N-terminal truncated insulin-like growth factor-I in human urine

H Yamamoto and LJ Murphy
Department of Internal Medicine, University of Manitoba, Winnipeg, Canada.

Urinary insulin-like growth factor-I (IGF-I) from healthy human subjects was examined using two antisera directed toward the whole molecule (WM) and the N-terminal of IGF-I. Pooled urine samples from normal adults were dialyzed, lyophilized, then subjected to Sephacryl S- 200 chromatography. The gel filtration profile of immunoreactive IGF-I measured by RIA using WM antiserum showed two peaks. Of the total IGF- I, approximately 40% was free, and the rest was present as a 50- kilodalton complex. To characterize the IGF-I forms present in those two peaks, antibody capture enzyme-linked immunoassays (EIA) using the two antisera were established for detection of intact IGF-I and N- terminal-truncated IGF-I variants. The WM antibody recognizes intact IGF-I and des(1-3)-IGF-I, an N-terminal-truncated variant, equally well, whereas the N-terminal IGF-I antibody recognizes intact IGF-I, but not des(1-3)-IGF-I (< 1% cross-reactivity). As both antibodies show similar cross-reactions with IGF-II, the difference between IGF-I levels recognized by the two antisera was considered to indicate the presence of N-terminal-truncated IGF-I variants.
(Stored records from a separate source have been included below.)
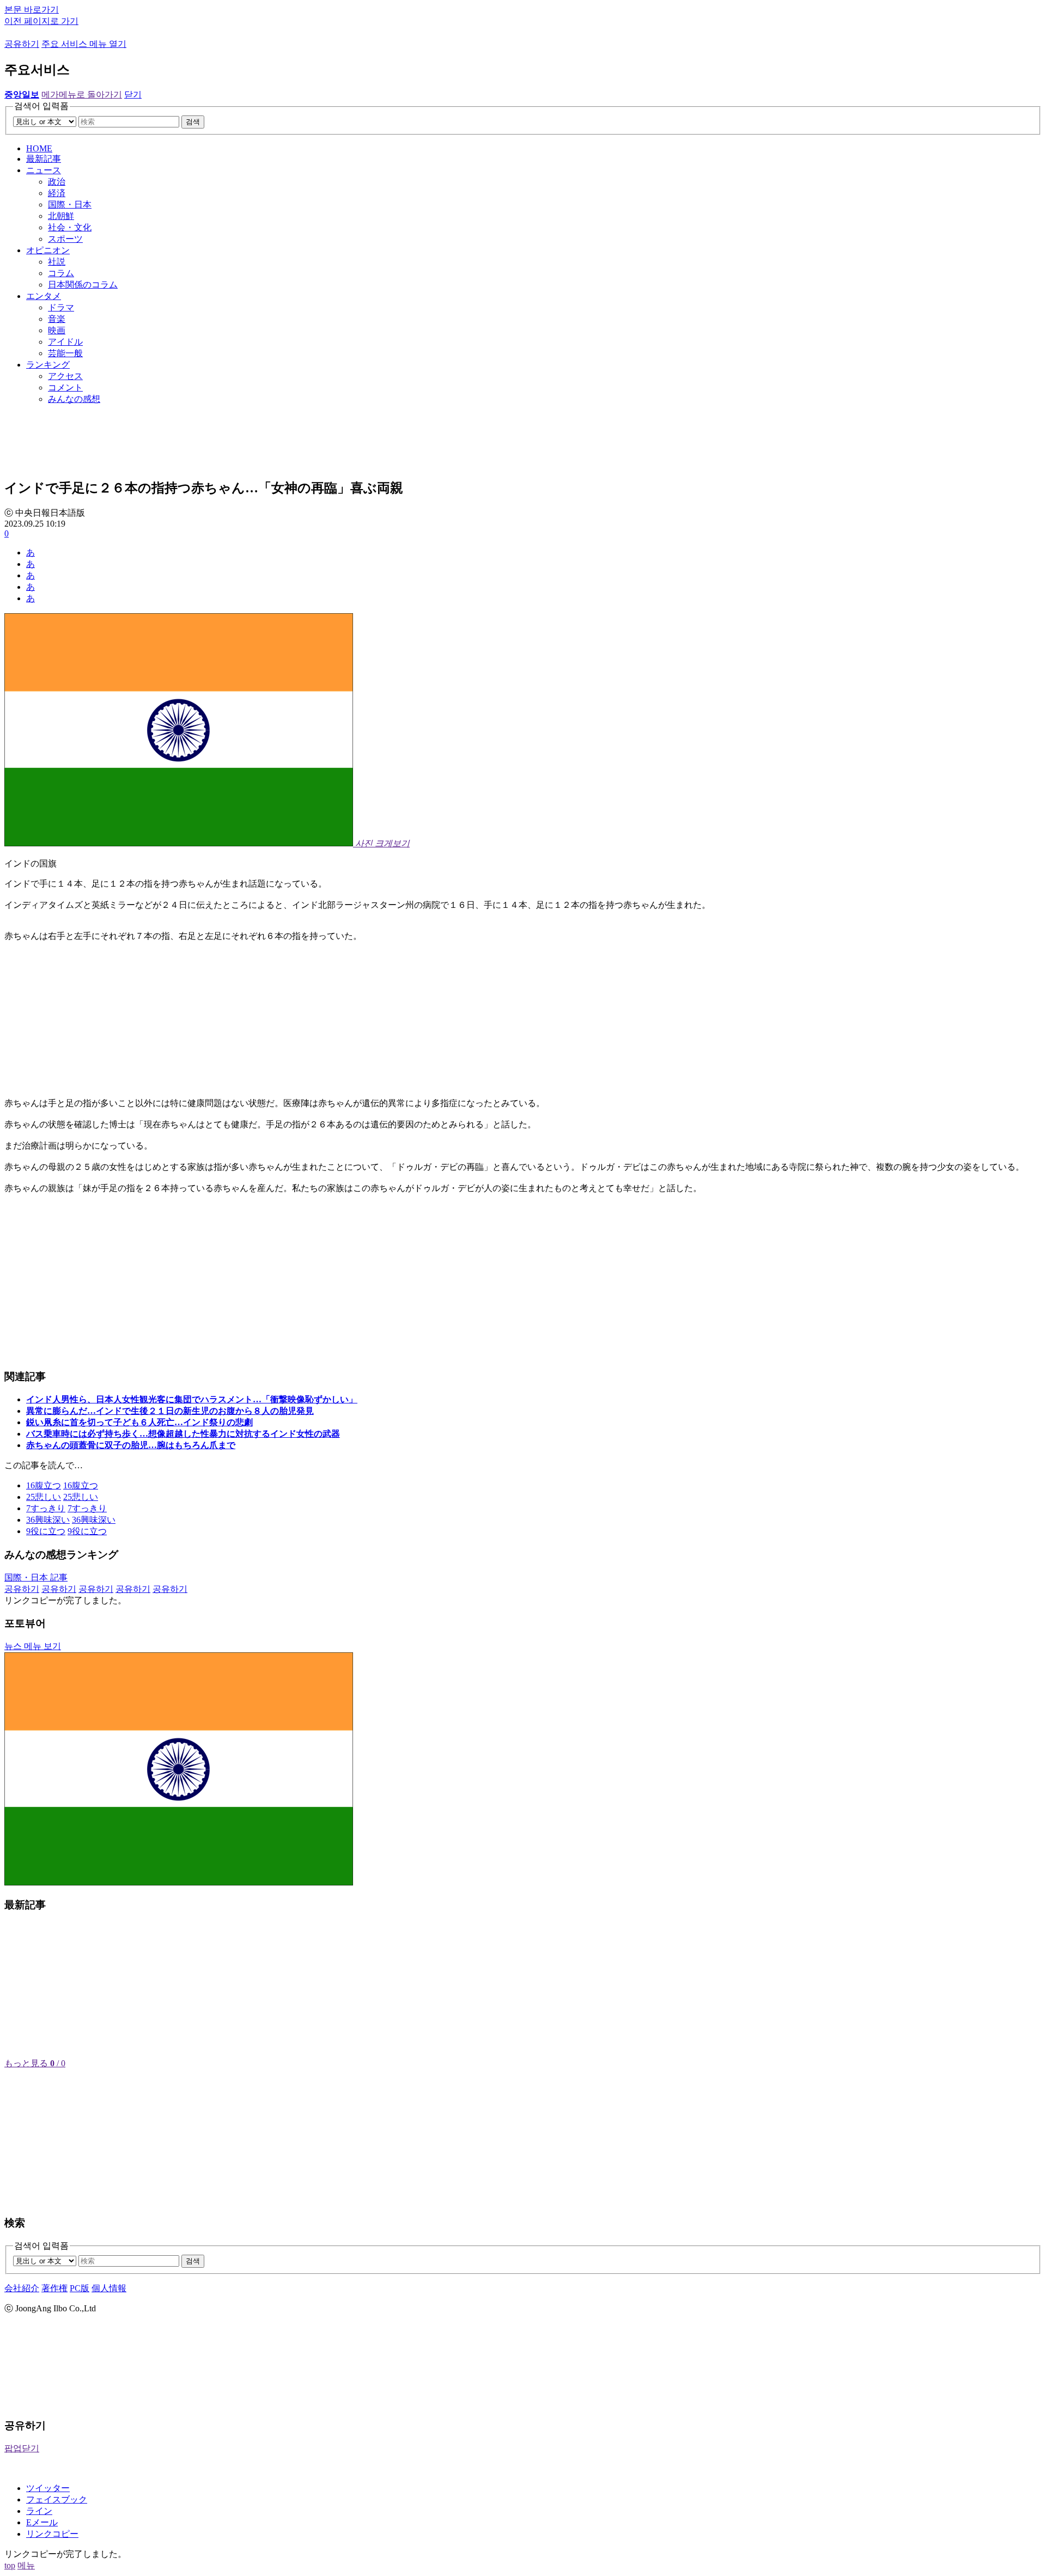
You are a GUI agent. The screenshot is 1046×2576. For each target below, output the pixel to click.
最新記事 (43, 158)
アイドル (65, 341)
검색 (193, 122)
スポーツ (65, 238)
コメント (65, 387)
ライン (39, 2511)
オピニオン (48, 250)
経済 (56, 193)
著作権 (54, 2288)
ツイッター (48, 2488)
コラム (61, 273)
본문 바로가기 (31, 9)
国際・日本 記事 (36, 1577)
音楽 (56, 318)
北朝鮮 (61, 216)
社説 (56, 261)
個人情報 (109, 2288)
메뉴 (26, 2565)
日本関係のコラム (83, 284)
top (9, 2565)
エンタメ (43, 296)
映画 (56, 330)
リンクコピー (52, 2533)
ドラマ (61, 307)
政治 (56, 181)
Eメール (42, 2522)
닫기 (133, 94)
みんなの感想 (74, 399)
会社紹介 (21, 2288)
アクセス (65, 376)
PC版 (79, 2288)
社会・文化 (70, 227)
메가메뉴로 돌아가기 (81, 94)
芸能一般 (65, 353)
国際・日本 (70, 204)
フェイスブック (56, 2499)
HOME (39, 148)
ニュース (43, 170)
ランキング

Of the free immunoreactive IGF-I in the urine, 64% was not recognized by N-terminal IGF-I antiserum and was considered to represent N-terminal-truncated IGF-I. In contrast, only 6% of the IGF-I present in the 50-kilodalton fraction was truncated. Urine samples from normal human subjects were analyzed by RIA with WM antiserum and EIA with both WM and N-terminal IGF-I antisera after extraction of IGF-I from binding proteins. IGF-I values measured by EIA with the WM antiserum correlated well with those values obtained by RIA using WM antiserum (r = 0.98; P < 0.001). The total urinary IGF-I level measured by EIA with the WM antiserum was 216.0 +/- 41.1 ng/L (mean +/- SEM), and 35.2 +/- 6.1% of this was considered to represent N-terminal-truncated IGF-I. Using an immobilized biotinylated peptide corresponding to the N-terminal six amino acids of IGF-I, we detected proteolytic activity toward the N- terminal of IGF-I in all four human serum samples tested. In contrast, only two of seven urine samples had detectable protease activity, and in these samples, activity was very low compared to that in serum.(ABSTRACT TRUNCATED AT 400 WORDS)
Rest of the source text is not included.